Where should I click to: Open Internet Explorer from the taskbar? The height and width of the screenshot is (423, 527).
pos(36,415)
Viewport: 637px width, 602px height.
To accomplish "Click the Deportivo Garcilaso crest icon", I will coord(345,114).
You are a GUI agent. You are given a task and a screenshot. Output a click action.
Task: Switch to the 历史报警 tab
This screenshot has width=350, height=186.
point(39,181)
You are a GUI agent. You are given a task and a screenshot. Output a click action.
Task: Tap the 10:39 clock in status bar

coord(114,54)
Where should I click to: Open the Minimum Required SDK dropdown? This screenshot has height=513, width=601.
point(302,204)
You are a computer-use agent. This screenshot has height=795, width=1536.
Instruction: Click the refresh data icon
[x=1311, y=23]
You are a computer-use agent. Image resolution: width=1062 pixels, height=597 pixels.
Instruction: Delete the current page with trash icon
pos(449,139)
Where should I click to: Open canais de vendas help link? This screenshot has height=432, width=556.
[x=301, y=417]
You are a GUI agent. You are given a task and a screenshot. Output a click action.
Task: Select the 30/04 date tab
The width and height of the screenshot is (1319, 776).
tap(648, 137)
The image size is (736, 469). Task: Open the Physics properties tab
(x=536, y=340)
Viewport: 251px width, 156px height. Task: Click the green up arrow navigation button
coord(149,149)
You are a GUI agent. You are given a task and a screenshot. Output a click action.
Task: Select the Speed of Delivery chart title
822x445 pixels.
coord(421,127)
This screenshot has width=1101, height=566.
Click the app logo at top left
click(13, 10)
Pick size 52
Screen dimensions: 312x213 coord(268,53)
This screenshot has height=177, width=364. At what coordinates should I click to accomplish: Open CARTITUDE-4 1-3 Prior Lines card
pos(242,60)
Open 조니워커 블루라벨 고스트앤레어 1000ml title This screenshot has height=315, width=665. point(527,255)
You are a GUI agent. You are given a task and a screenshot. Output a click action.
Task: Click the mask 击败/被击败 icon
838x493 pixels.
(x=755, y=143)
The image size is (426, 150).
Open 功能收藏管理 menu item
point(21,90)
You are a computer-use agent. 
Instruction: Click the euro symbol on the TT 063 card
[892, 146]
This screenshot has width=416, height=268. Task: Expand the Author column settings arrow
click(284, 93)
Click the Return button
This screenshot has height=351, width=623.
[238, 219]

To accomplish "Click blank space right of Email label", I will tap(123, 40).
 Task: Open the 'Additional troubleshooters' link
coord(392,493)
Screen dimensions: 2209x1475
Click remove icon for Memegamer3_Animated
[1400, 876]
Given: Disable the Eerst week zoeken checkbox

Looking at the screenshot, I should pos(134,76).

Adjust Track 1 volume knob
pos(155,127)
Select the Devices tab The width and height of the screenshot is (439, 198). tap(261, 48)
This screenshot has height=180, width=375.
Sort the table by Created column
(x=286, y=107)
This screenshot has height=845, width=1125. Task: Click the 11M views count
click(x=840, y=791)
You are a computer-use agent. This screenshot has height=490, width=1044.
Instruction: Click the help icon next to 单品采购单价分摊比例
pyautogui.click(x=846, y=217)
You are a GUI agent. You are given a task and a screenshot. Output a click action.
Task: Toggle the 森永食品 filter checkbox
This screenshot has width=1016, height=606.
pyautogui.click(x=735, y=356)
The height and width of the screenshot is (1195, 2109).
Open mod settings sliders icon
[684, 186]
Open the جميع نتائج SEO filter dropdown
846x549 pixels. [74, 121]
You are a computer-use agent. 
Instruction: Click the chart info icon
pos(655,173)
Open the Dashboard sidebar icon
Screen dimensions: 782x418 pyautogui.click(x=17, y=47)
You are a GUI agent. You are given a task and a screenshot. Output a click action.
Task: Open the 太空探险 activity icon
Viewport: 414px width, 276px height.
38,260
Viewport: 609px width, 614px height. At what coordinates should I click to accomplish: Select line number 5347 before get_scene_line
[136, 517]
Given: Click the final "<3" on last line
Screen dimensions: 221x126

### [WHAT NEEDS TO BE DONE]
If a line of the records above includes the word "title", count it; state the final number with no other words.

### [SOLUTION FOR THIS TASK]
2